REVIEW: ACCEPT – “The Rise Of Chaos”
German titans Accept are gearing up to release their 15th studio album, ‘The Rise of Chaos’ on August 4th in a very special style. The band will be playing parts of the album live as part of their three-part set at Wacken Open Air’s A Night to Remember on the night of August 3rd. What a treat for Wacken pilgrims! This is an exciting record with great new material that will make Accept fans very happy.
Visually, this record’s cover is consistent with Accept’s style. It might look familiar to European fans, as it is the artwork of the bands last stage set, now lying in ruins. The cover highlights the theme behind the album as described recently by guitarist Wolf Hoffmann: “…The Rise of Chaos is something I have been thinking about often. It describes a condition which is slowly spreading around the world. With the stage setup on our latest European tour, we wanted to portray rather dystopian and destroyed scenery. If you now take a look at our new cover, it’s the same imagery. This time however you can also spot the invisible destruction that we feel more and more in these times, as well as the visible destruction.”
The first song on ‘The Rise of Chaos’ is “Live by the Sword.” The introduction to this song is trademark Accept; big drums and loud guitars. As the first riffs come in, the cadence of this track and the record is set to headbanging! Enter Mark Tornillo whose gritty vocals bring life to the song with snappy and concise lyrics. “Live by the Sword” has an addictive anthemic quality to it. The chorus arrives and it’s complete with all the trademark Accept hallmarks; a simple but still epic, and very easily chant-able “if you live by the sword/you will die by the sword.” Wolf Hoffmann’s first solo of the album is short and sweet, and fits “Live by the Sword” well. A great start to the album.
Title track “The Rise of Chaos” was recently released digitally by the band and is a high energy track with a good tempo. Hoffmann’s guitar soars over the opening riffs, as Tornillo growls into the first verse. Highlights including Tornillo’s high pitched wail over the chorus, Peter Baltes’ thundering basslines and Chris Williams’ heavy drums. Accept have recently revealed a video to “The Rise of Chaos” to add to the song’s experience.

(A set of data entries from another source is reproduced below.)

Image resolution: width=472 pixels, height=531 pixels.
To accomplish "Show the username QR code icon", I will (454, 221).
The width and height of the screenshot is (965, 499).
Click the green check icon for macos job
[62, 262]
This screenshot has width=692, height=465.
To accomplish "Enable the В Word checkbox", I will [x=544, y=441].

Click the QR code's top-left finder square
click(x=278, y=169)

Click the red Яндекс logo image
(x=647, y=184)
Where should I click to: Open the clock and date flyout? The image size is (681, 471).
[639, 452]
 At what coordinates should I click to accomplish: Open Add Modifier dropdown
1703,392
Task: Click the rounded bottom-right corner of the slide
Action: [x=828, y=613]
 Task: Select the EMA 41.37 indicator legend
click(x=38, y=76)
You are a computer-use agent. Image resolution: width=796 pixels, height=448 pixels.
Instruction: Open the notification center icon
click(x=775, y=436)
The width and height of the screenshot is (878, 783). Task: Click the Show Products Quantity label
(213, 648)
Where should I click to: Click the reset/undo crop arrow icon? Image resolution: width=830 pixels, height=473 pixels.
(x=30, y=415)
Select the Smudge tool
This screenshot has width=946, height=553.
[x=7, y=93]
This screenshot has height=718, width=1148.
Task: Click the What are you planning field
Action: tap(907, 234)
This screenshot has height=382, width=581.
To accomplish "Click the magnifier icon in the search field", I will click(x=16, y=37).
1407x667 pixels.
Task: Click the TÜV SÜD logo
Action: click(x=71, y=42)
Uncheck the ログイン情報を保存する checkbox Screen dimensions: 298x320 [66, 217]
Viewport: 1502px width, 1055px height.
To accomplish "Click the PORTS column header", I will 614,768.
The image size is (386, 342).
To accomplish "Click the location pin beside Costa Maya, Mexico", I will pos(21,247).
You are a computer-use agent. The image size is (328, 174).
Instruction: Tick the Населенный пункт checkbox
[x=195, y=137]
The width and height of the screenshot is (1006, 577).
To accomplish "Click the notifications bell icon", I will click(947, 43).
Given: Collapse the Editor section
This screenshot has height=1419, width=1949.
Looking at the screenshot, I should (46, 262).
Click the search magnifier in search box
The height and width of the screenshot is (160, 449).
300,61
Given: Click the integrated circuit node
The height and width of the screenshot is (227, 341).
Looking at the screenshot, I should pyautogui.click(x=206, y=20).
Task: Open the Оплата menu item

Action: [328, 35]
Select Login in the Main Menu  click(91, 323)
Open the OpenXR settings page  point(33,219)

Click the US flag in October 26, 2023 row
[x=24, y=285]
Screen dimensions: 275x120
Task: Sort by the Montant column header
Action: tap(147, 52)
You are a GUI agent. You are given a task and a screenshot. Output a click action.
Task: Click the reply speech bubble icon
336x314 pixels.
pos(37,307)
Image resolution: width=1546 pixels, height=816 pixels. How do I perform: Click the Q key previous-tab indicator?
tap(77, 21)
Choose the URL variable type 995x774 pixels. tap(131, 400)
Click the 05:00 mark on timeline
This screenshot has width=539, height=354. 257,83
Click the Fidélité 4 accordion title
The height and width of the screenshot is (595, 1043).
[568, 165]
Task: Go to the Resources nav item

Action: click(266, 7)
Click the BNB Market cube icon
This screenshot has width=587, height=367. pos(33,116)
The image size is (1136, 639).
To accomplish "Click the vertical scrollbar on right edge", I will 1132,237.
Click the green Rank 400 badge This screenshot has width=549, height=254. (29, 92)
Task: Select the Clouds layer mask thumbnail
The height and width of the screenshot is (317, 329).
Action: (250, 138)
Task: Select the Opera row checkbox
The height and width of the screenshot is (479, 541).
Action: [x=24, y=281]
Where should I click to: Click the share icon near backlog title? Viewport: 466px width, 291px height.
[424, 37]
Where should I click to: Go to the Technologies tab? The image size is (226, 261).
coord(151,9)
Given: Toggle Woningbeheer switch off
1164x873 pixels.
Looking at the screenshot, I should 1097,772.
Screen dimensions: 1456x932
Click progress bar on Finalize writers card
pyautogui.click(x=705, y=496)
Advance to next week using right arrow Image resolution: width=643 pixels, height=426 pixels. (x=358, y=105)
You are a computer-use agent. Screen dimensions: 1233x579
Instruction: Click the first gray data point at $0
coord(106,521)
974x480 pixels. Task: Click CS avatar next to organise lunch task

“No Regrets” begins with the rat-a-tat of Williams’ snare drum. This track has a good balance of heavy riffs broken up with a slower pre-chorus tempo. Lyrics like “I’ve seen fame, misfortune, love and pain, but one thing still remains the same/nothing to forget/I’ve got no regrets” gives an air of reflection amidst the frantic nature of the song. Tornillo’s screech over the chorus at the end of the song once again showcases the strength in his voice.
If there is one thing about the album that seems strange, it’s “Analogue Man.” Having tech phrases written into a metal song is a strange combination, and hearing Tornillo sing about cloud storage and data plans sounds out of place. Having said that, musically “Analogue Man” is excellent, and the lyric “Don’t need no wifi/just want my hifi” is really fun. I think I’ll need to listen to this one a few more times to get over my mental image of our analogue man struggling with connecting his laptop to OneDrive.
Penultimate track “Carry the Weight” explodes into existence with adrenaline-filled guitars. Within the frenzied pace of this track and despite the rage in Tornillo’s lyrics, there’s a softness in the end line of the chorus “…don’t carry the weight it’ll turn your heart to stone.” The classical influence is present here too, something I hear more consistently throughout this record, perhaps since Hoffmann’s release of ‘Headbangers Symphony’ in 2016. “Carry the Weight” is an excellent song and a highlight of the record.
Overall, ‘The Rise of Chaos’ is a powerful addition to Accept’s discography. It’s got all the aspects of the band that I love: powerful riffs, anthemic choruses, with a hint of classical influence. I’m impressed with the strength of Tornillo’s vocals in this record and the slightly sassy vibe in the lyrics throughout the record. I love Accept’s commitment to their own development, while remaining true to who they are. When asked about the album’s development at the end of 2016, Hoffmann said “we’re trying to sound how we always sound, just better and stronger than ever.” ‘The Rise of Chaos’ is indeed a strong sounding Accept. Fans of the band will appreciate this record, and those lucky enough to see it played live will be in for a real treat.